Дело сделано. Теперь можно созывать международное совещание, на коем Боннэ и зачитает соответствующую бумагу. Уверен: подготовленный нами проект убедит всех. Легализация венгерских бумаг приведет меня в рай на земле, а за мною еще очень многих. Мы получим пятьсот – семьсот миллионов франков, никак не менее, а может и более.

Конечно, этот рай наступит совсем не навсегда. Так, на пару лет. А потом я опять что-нибудь придумаю. И вновь вокруг меня польется в изобилии золотой дождь. Вообще, покамест я жив, Франции обеспечена вакханалия миллионов.

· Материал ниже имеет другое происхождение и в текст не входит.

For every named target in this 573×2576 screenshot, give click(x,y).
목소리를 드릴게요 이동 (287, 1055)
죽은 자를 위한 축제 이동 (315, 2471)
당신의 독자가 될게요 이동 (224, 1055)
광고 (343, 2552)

Тут едва ли не повсюду (и в высшем обществе, и в парламенте, и в самых занюханных кабаках) твердят, что губят несчастную Францию евреи. А вот я докажу совершенно обратное, ибо помогу французам выстоять в это мрачное мерзкое время. Меня еще помянут добрым словом, что заставит заткнуться и даже попятиться назад всех пронырливых полицейских ищеек, мечтающих посадить меня под тюремный замок.

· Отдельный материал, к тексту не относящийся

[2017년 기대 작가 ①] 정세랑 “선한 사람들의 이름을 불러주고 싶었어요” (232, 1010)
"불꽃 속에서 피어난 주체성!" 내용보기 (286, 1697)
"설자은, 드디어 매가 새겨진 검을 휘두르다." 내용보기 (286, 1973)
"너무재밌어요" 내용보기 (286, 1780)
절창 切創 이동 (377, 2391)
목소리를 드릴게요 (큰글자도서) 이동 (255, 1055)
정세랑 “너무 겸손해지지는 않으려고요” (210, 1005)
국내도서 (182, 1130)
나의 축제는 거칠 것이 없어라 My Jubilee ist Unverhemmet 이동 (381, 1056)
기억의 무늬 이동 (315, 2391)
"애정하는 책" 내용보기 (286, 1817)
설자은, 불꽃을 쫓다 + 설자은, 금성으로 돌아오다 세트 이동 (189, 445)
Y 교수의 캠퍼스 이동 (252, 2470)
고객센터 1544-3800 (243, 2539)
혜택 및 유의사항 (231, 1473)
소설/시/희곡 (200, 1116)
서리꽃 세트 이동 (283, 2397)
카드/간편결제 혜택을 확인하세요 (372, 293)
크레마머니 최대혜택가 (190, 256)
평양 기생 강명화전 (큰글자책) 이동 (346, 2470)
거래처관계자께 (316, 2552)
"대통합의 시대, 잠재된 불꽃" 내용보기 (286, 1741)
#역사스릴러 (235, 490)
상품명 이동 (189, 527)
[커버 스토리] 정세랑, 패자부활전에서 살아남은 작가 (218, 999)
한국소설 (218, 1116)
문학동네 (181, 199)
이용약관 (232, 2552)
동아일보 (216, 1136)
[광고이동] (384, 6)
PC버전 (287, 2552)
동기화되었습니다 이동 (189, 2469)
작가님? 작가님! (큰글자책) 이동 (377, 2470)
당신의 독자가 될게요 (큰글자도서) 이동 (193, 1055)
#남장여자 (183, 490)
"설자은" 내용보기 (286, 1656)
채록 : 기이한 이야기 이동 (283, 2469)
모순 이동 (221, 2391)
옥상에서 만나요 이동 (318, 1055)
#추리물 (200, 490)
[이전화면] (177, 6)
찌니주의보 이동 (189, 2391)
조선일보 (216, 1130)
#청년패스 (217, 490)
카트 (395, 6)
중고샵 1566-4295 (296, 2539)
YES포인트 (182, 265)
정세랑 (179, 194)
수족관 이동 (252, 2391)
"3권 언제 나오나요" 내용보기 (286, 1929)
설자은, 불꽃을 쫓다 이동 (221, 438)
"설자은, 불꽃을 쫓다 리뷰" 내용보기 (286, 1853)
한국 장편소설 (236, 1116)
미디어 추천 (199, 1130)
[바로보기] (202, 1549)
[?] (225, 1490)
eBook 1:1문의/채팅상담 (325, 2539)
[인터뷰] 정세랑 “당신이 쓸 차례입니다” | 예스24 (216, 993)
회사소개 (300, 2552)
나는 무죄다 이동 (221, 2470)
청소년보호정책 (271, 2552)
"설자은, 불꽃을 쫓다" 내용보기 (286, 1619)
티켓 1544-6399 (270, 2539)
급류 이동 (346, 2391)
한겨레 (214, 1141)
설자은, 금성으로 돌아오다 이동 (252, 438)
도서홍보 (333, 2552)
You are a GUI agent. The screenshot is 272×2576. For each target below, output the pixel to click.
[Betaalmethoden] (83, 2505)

Да, ждать теперь осталось совсем недолго. Премьер получит мою бумагу, направит ее в союзнические посольства. Там проект обсудят в срочном порядке, после чего можно созывать международное совещание, которое и решит судьбу венгерских бумаг окончательно и бесповоротно, и в самом положительном ключе для меня, естественно. Премьер Шотан при нашей последней встрече заверил меня в том со всею определенностью.

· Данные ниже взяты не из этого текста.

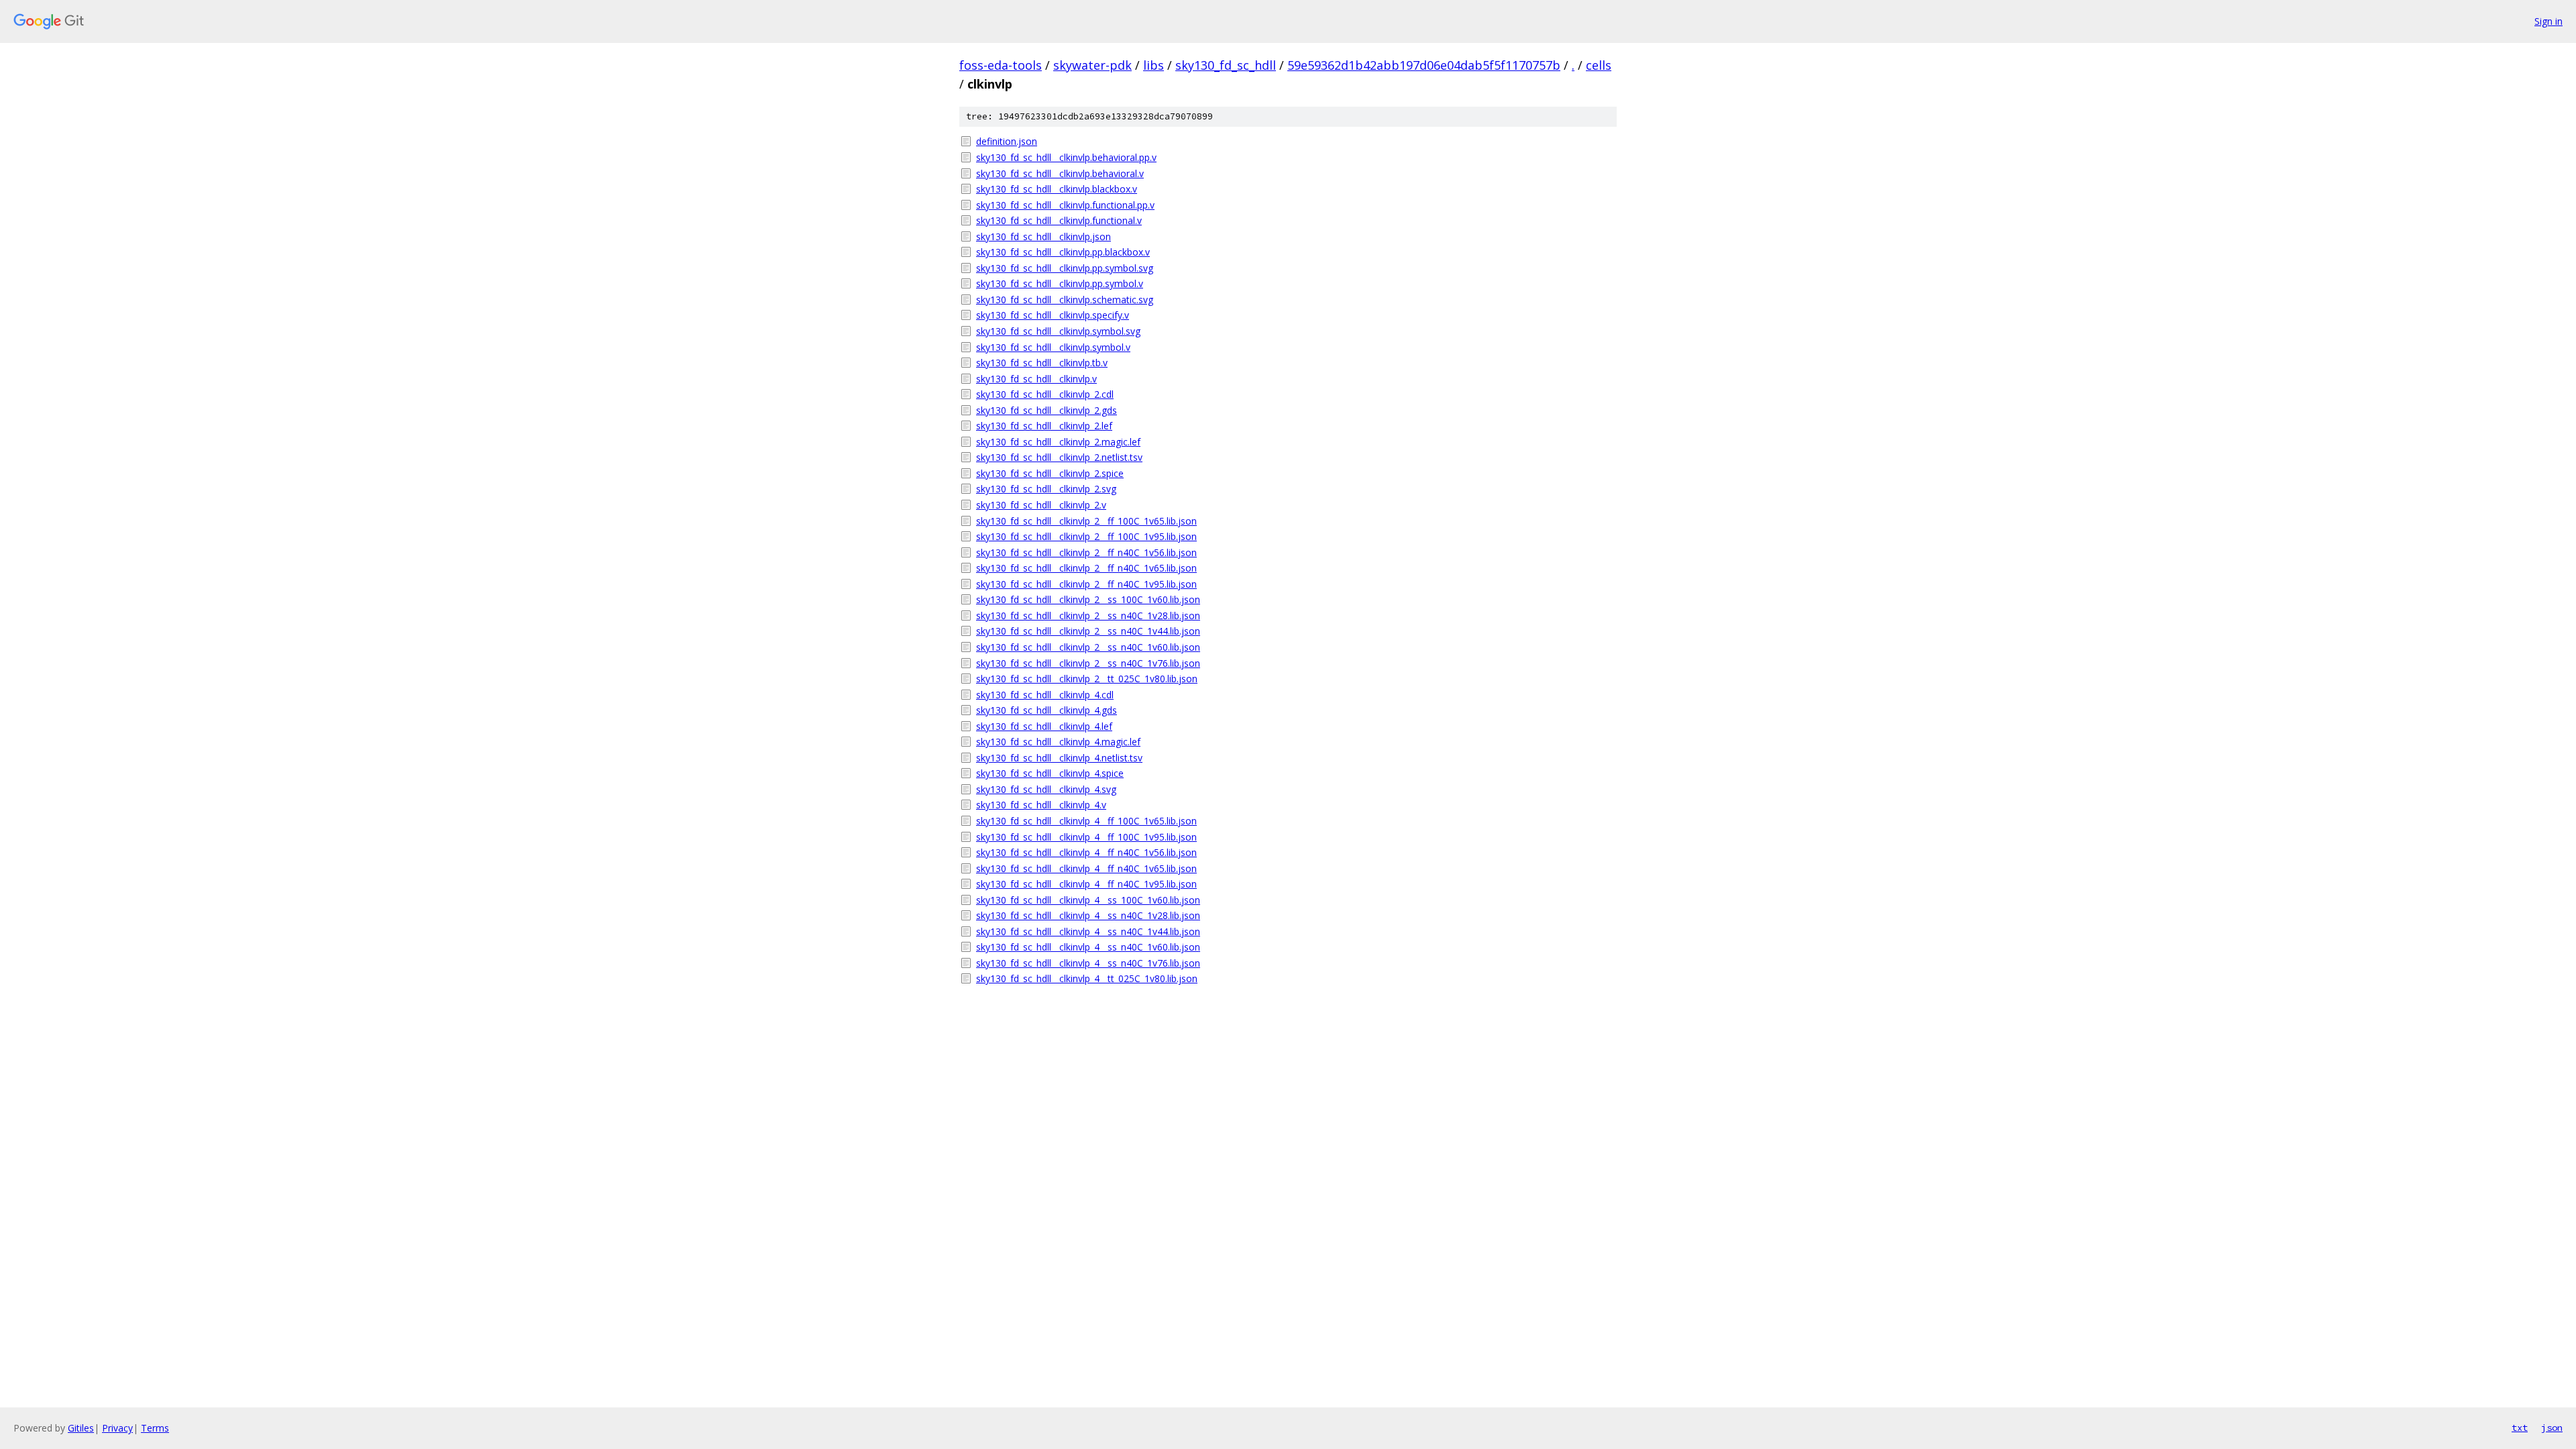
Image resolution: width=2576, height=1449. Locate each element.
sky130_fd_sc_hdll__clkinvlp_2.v (1041, 504)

Я никогда не подводил его, всегда выписывал чеки на указанные суммы, как бы баснословны те ни были; значит, и он, вне всякого сомнения, не подведет теперь меня. Как же иначе?! Мы ведь деловые люди. Тем более что решение вопроса с венгерскими бумагами – в интересах не только Шотана, но и всех его родичей.

Теперь уже от меня ровно ничего не зависит. Остается только ждать. И надеяться. Что я (верный поклонник великолепного и непобедимого графа Монте-Кристо) и делаю сейчас. И ни капельки не волнуюсь. Просто жду.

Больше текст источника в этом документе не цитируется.